Passage to read =>
■ ■ ■

SECURITIES AND EXCHANGE COMMISSION

[Release No. 34-51545; File No. SR-NYSE-2005-24]


Self-Regulatory Organizations; Notice of Filing and Immediate 
Effectiveness of Proposed Rule Change by the New York Stock Exchange, 
Inc. Relating to the Definition of Research Analyst in Rule 344 
(Research Analysts and Supervisory Analysts) and Rule 472 
(Communications With the Public)

April 14, 2005.
    Pursuant to Section 19(b)(1) \1\ of the Securities Exchange Act of 
1934 (``Exchange Act'' or the ``Act''),\2\ and Rule 19b-4 
thereunder,\3\ notice is hereby given that on April 1, 2005, the New 
York Stock Exchange, Inc. (``NYSE'' or the ``Exchange'') filed with the 
Securities and Exchange Commission (``SEC'' or the ``Commission'') the 
proposed rule change as described in Items I and II below, which Items 
have been prepared by the Exchange. The NYSE filed the proposed rule 
change pursuant to section 19(b)(3)(A) of the Act \4\ and Rule 19b-
4(f)(6) thereunder,\5\ which renders the proposed rule change effective 
upon filing with the Commission. The Commission is publishing this 
notice to solicit comments on the proposed rule change from interested 
persons.
---------------------------------------------------------------------------

    \1\ 15 U.S.C. 78s(b)(1).
    \2\ 15 U.S.C. 78a et seq.
    \3\ 17 CFR 240.19b-4.
    \4\ 15 U.S.C. 78s(b)(3)(A).
    \5\ 17 CFR 240.19b-4(f)(6).
---------------------------------------------------------------------------

I. Self-Regulatory Organization's Statement of the Terms of Substance 
of the Proposed Rule Change

    The Exchange hereby proposes an amendment to Rule 344 (Research 
Analysts and Supervisory Analysts) and Rule 472 (Communications with 
the Public) to amend the definition of ``research analyst'' in the 
respective Rules to include ``associated persons.''
    Below is the text of the proposed rule change. Proposed new 
language is italicized.

Rule 344. Research Analysts and Supervisory Analysts

    Research analysts and supervisory analysts must be registered with, 
qualified by, and approved by the Exchange.
    Adopted: June 18, 1964.

Supplementary Material:
    .10 For purposes of this Rule, the term ``research analyst'' 
includes a member, allied member, associated person or employee who is 
primarily responsible for the preparation of the substance of a 
research report and/or whose name appears on such report. Such research 
analysts must pass a qualification examination acceptable to the 
Exchange.
    .11--No Change.
    .12 For purposes of this Rule, the term ``associated person'' is 
defined as a natural person engaged in investment banking, or a 
securities or kindred business, who is directly or indirectly 
controlling or controlled by a member or member organization, whether 
or not any such person is registered, applying for registration or 
exempt from registration with the NYSE.

Rule 472. Communications With the Public

    Approval of Communications and Research Reports
    (a)--.30--No Change.

■ ■ ■

Collected data =>
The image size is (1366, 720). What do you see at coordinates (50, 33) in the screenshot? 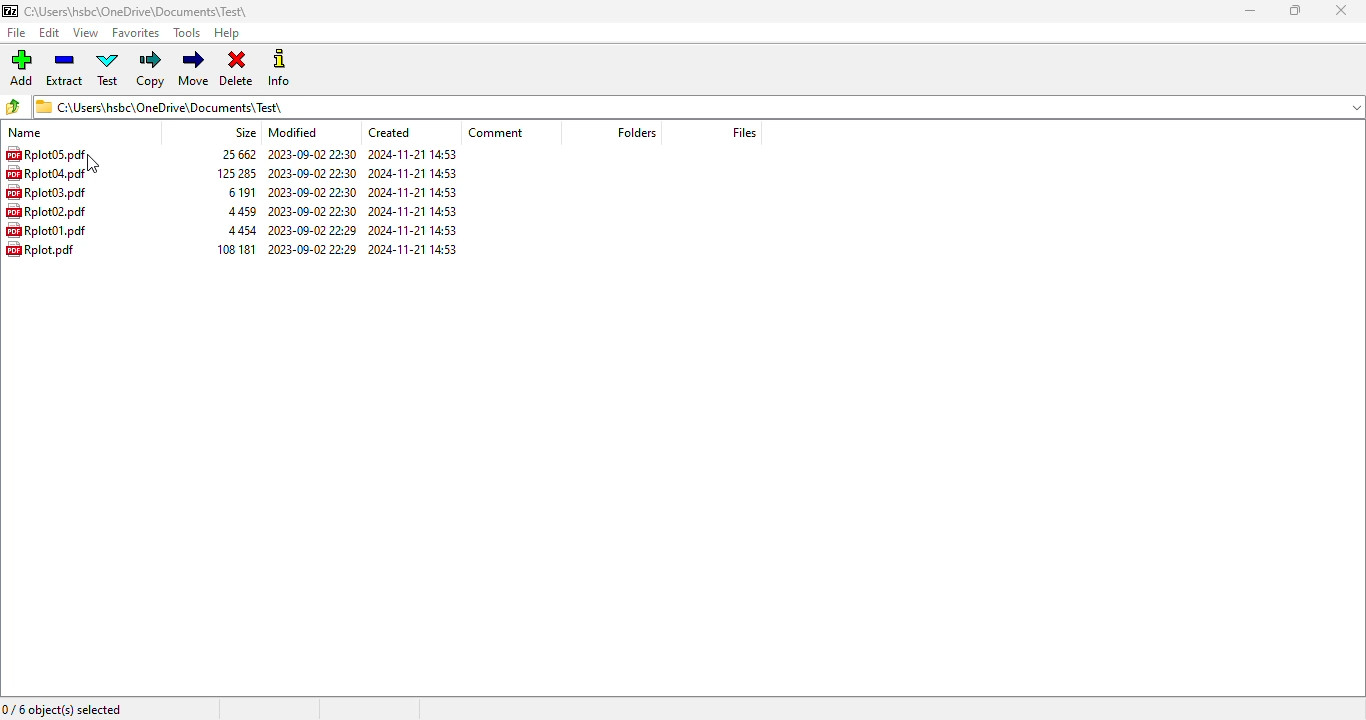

■ ■ ■

Problem requirements => According to the SEC notice, on what date did the New York Stock Exchange file the proposed rule change with the Commission? You can leave the listing aside.

Output below => April 1, 2005.